I do know that seventh grade girls diet. A lot. And that they talk about their diets. And they talk, as young women (and some young men) do, about how fat they are. They talk about how fat their butts and thighs and stomachs are. I know these kids.... They look no different from kids of my generation, except that maybe they're a little taller....

To those advocating ‘healthy eating’ and other initiatives in the name of childhood obesity, the reality for our children is far from healthy.

They're bombarded at school with hysteria warnings about body fat and obesity and unhealthy eating. They are forced to watch Supersize Me. They are weighed and their BMIs calculated, in front of other children. Their body fat is “measured" (however inaccurately) with calipers, all in front of other children. They are taught that there's good food and bad food, that some foods are unhealthy, that some bodies are unacceptable. They're taught that you can never strive hard enough to be thin, to exercise, to avoid certain foods....

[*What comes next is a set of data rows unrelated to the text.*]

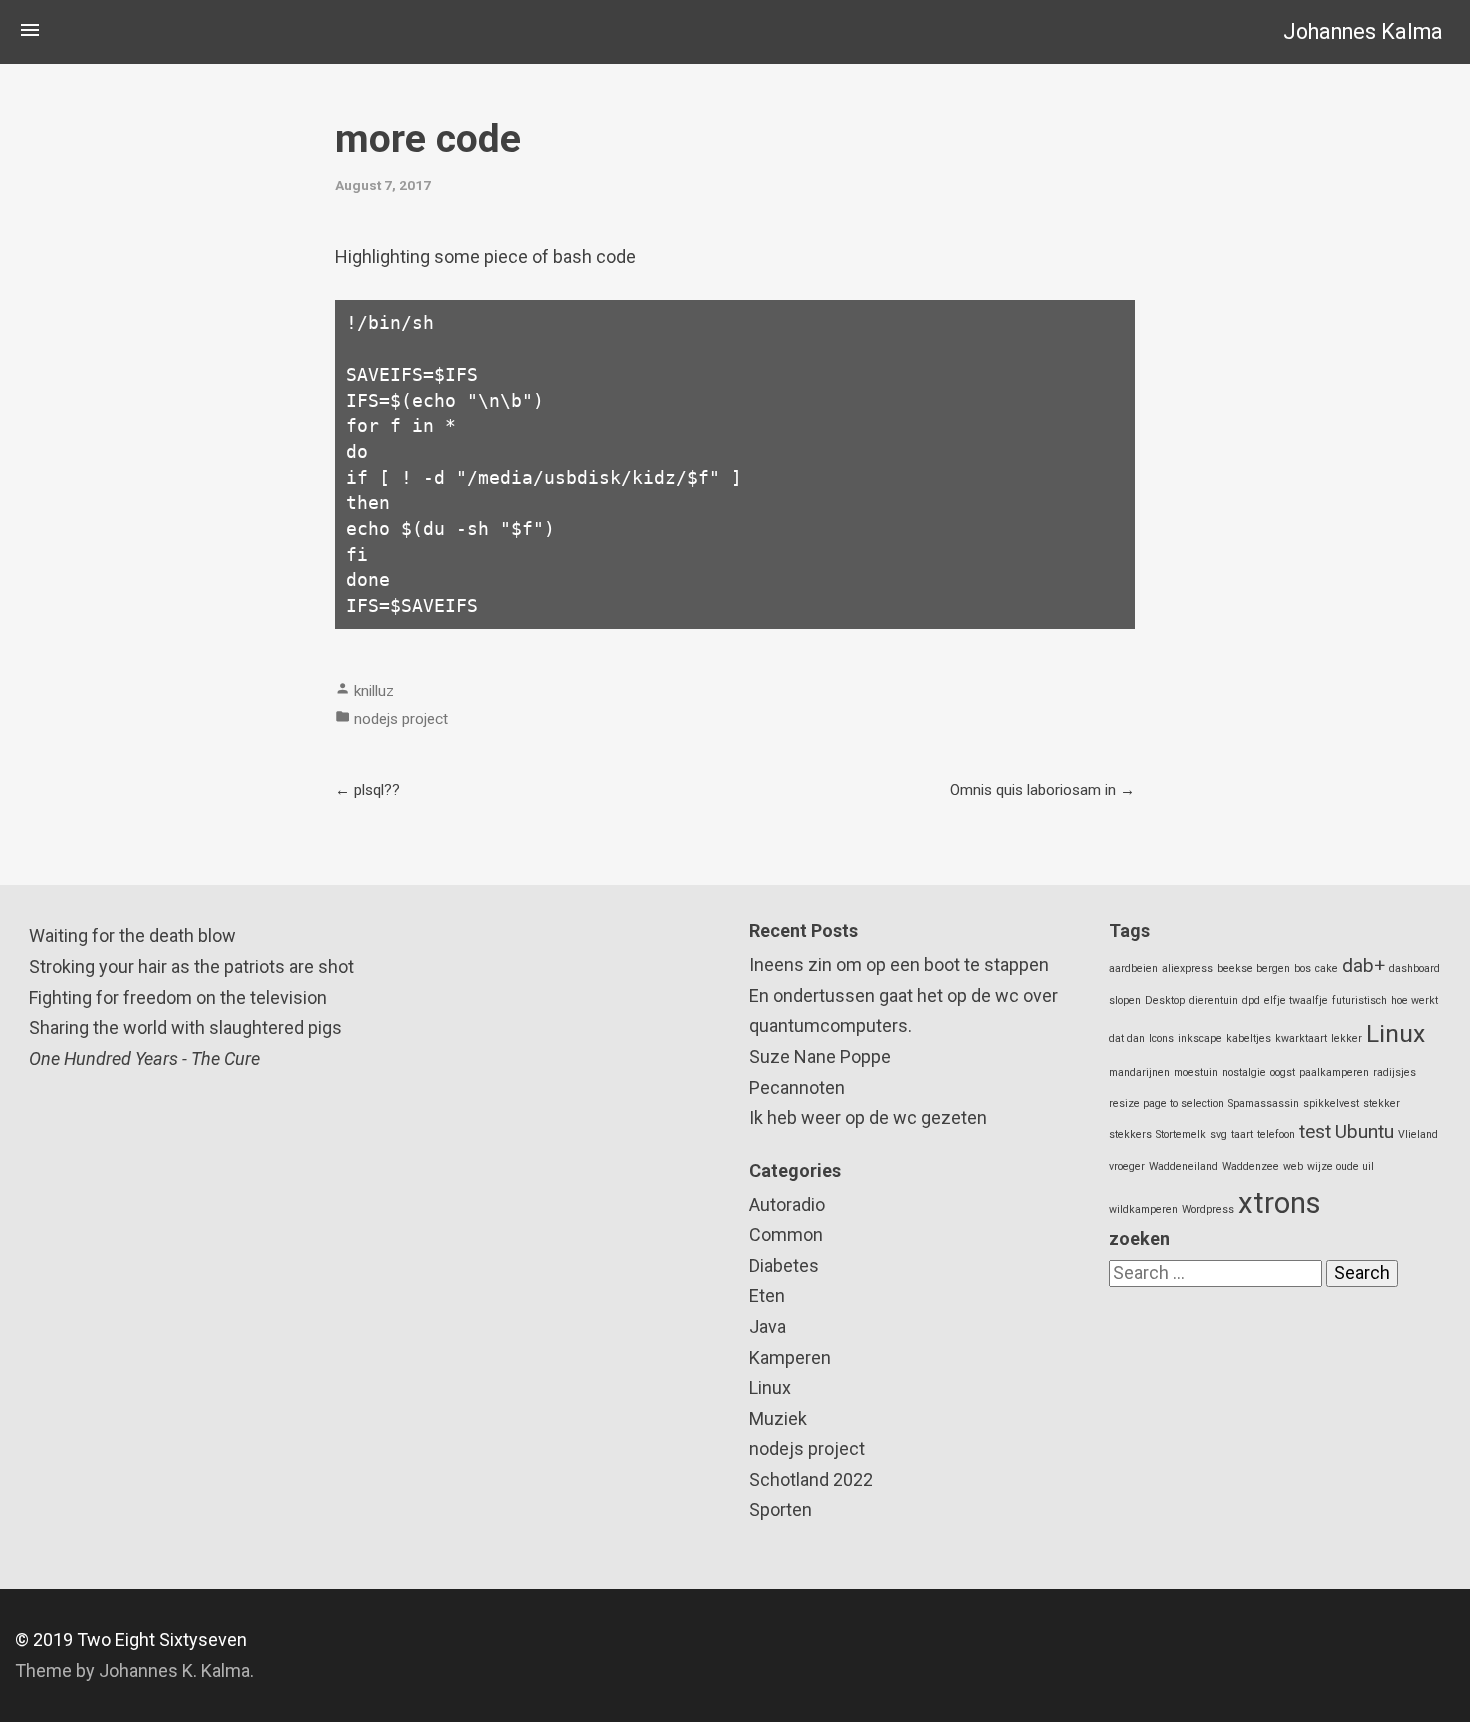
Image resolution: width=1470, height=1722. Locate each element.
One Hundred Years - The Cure (144, 1058)
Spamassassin (1263, 1103)
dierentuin (1213, 1000)
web (1293, 1166)
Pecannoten (797, 1087)
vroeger (1127, 1166)
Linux (770, 1387)
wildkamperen (1143, 1209)
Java (767, 1326)
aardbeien (1133, 968)
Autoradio (787, 1204)
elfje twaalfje (1296, 1000)
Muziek (778, 1418)
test (1315, 1131)
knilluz (374, 691)
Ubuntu (1364, 1131)
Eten (767, 1295)
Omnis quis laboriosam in (1033, 790)
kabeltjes (1248, 1038)
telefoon (1276, 1134)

Maybe if they grew up in a culture that wasn't obsessed by issues of weight and body size and shape, [some of them] would pass through the dangerous time of adolescence without ever developing an [eating disorder]. If they grew up in a culture where it was OK to be who you are — fat or thin, intellectual or street-savvy, funny or serious — they would come out of adolescence loving themselves, not hating who they are.

She goes on to write about the still-fresh memories of what her older daughter went through and all of the things she’ll now be watching like a hawk in her youngest, with the “determination to do whatever it takes to save her if she is in fact in danger.” She wishes for a culture that supported parents like her, rather than fought them. "But in this culture and time, to advocate for, as Ellyn Satter says, a 'joyful relationship with food,'" she writes, is to be perceived as a nutcase by mainstream.

It takes a strong child advocate to say: “I don't care what the powers that be think. I care only about my children, and other people's children.”